Click-target data
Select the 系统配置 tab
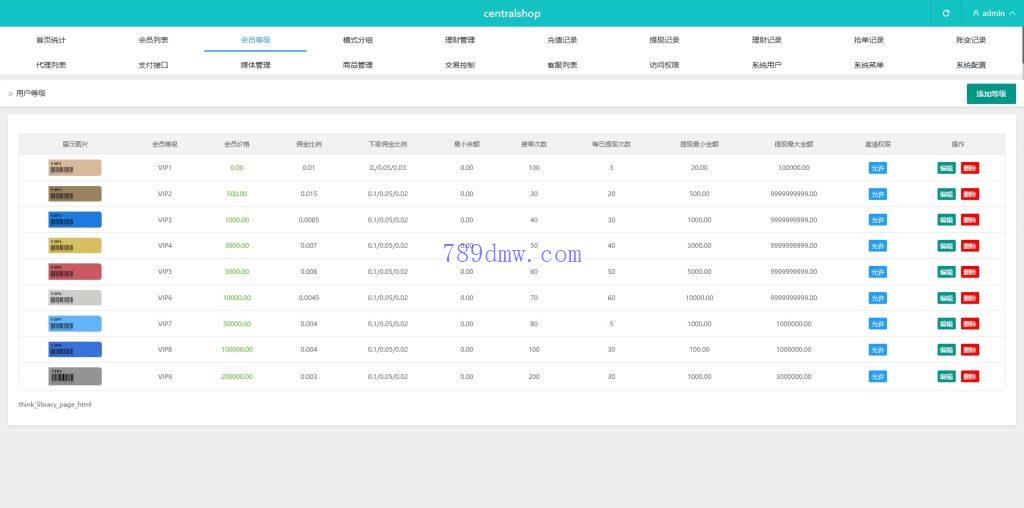The height and width of the screenshot is (508, 1024). point(970,65)
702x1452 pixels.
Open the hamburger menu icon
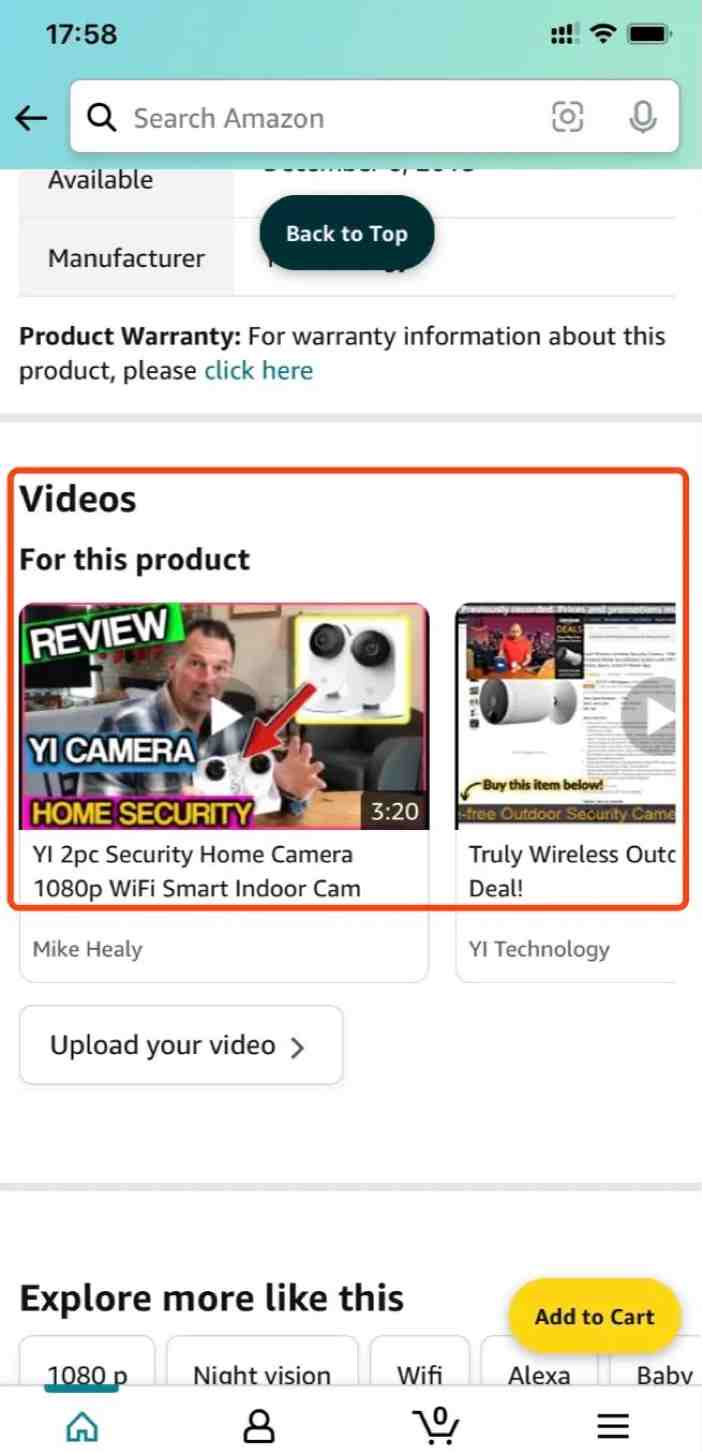613,1425
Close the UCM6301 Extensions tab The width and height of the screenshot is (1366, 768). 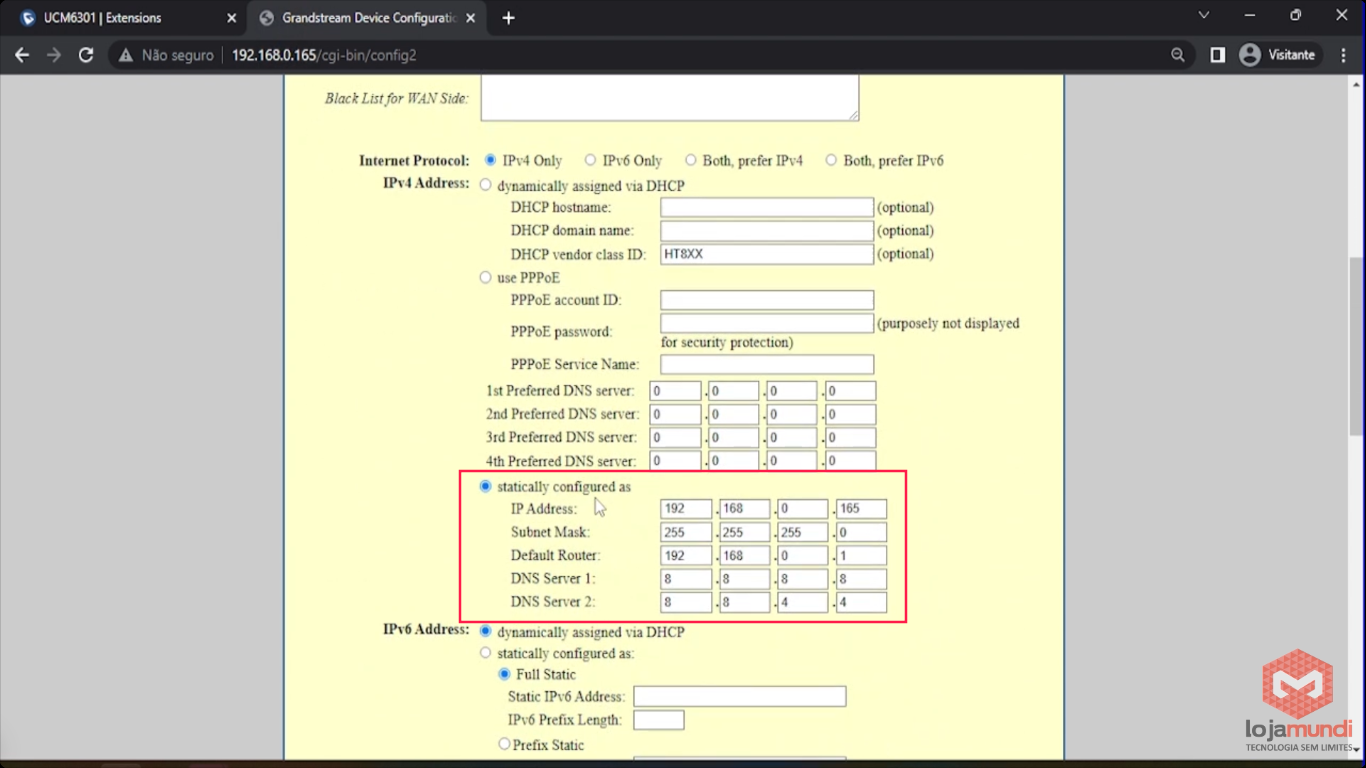[231, 18]

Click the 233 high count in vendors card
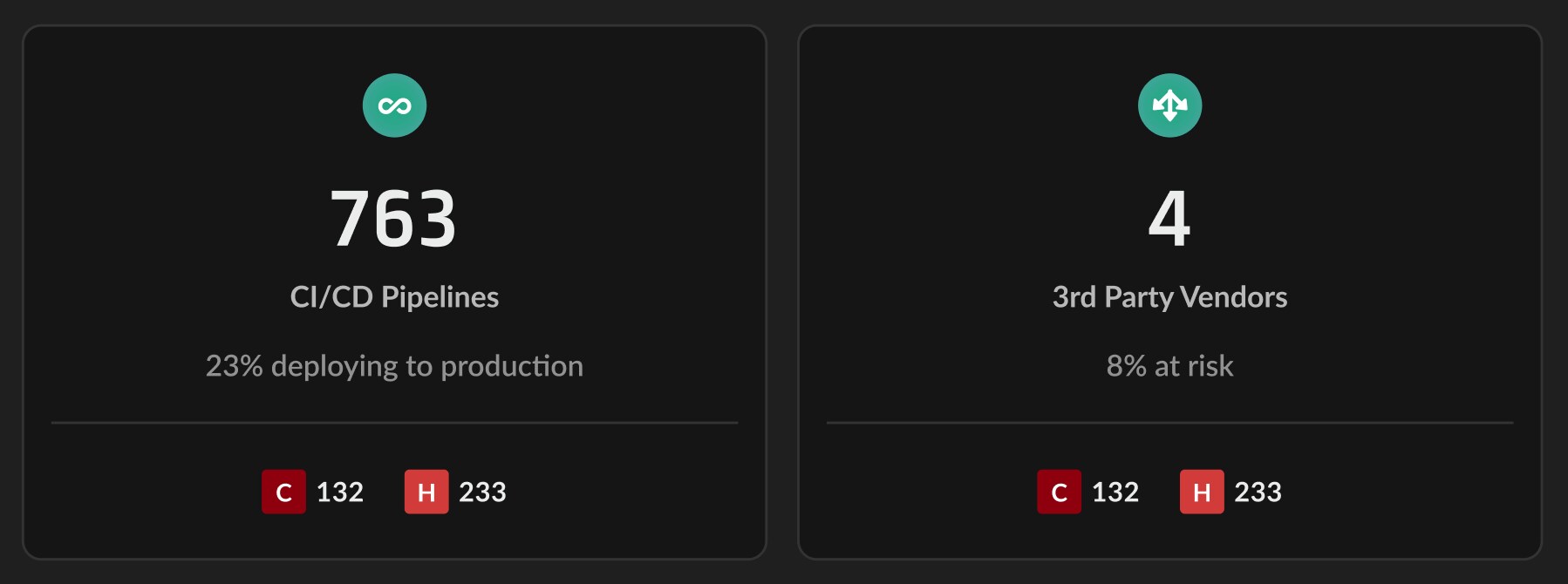pos(1258,492)
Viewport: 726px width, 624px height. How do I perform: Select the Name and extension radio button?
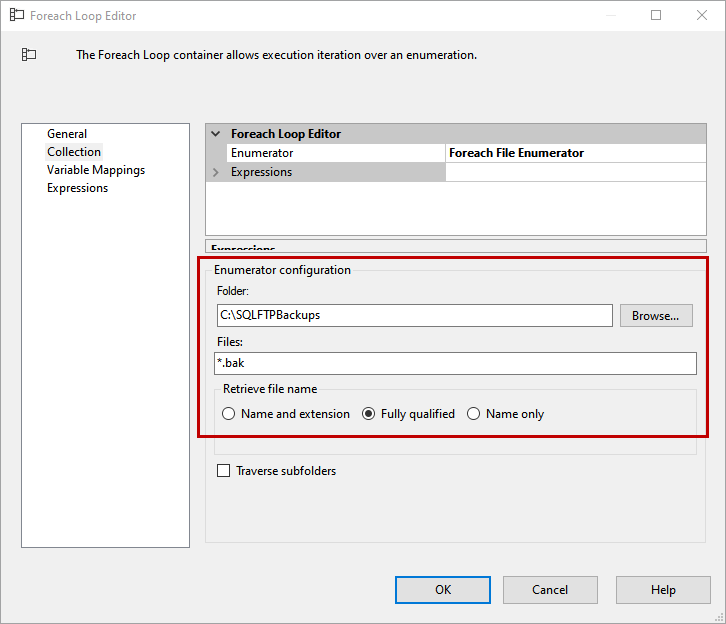(229, 414)
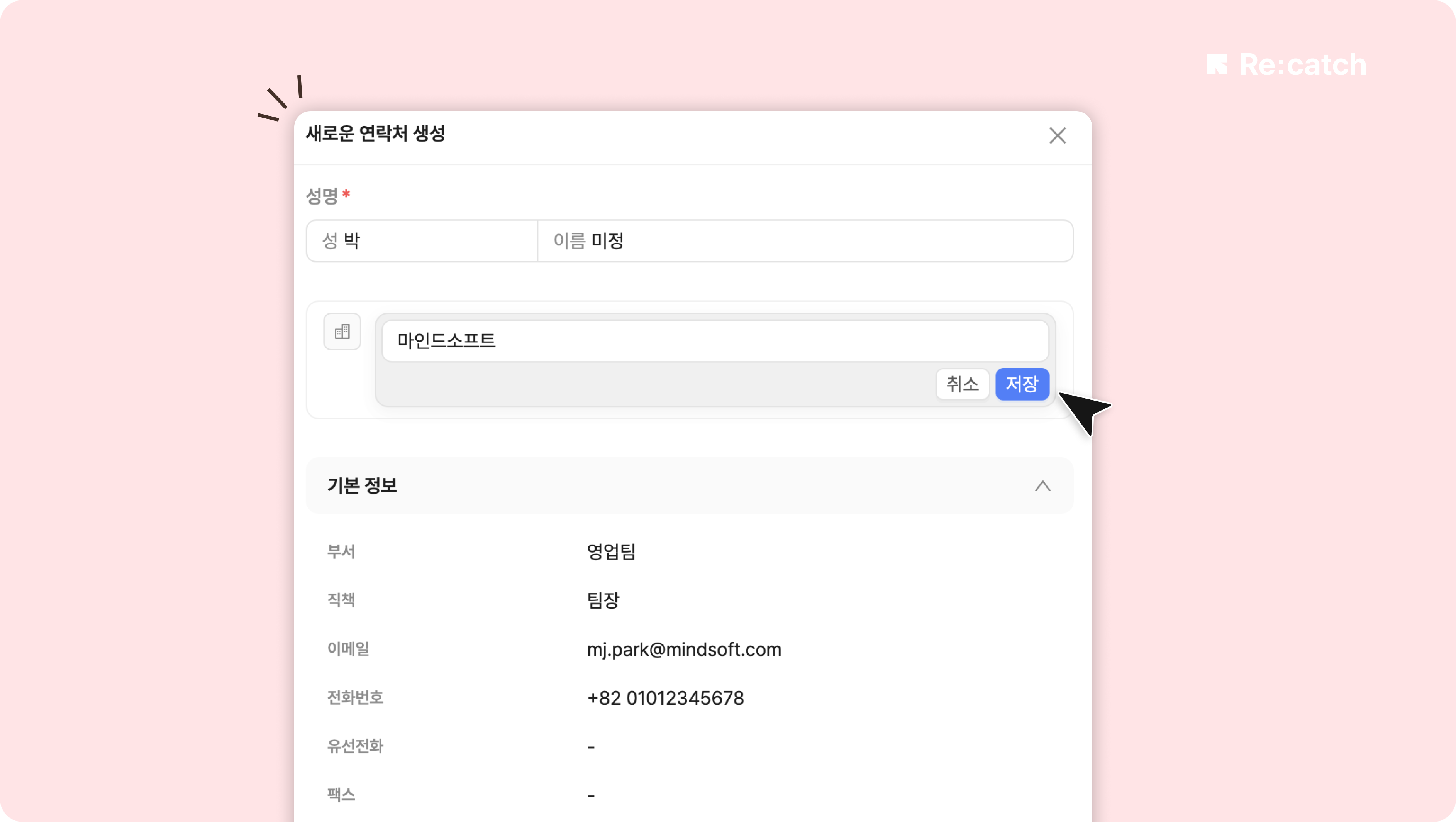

▸ **Your task**: Pull out each line of the records that includes the string "Select", treating uppercase and lowercase as different.

▸ **Answer to this exercise**:
Select the 系统配置 tab
Viewport: 726px width, 624px height. How do I perform: Select the Name and extension radio button?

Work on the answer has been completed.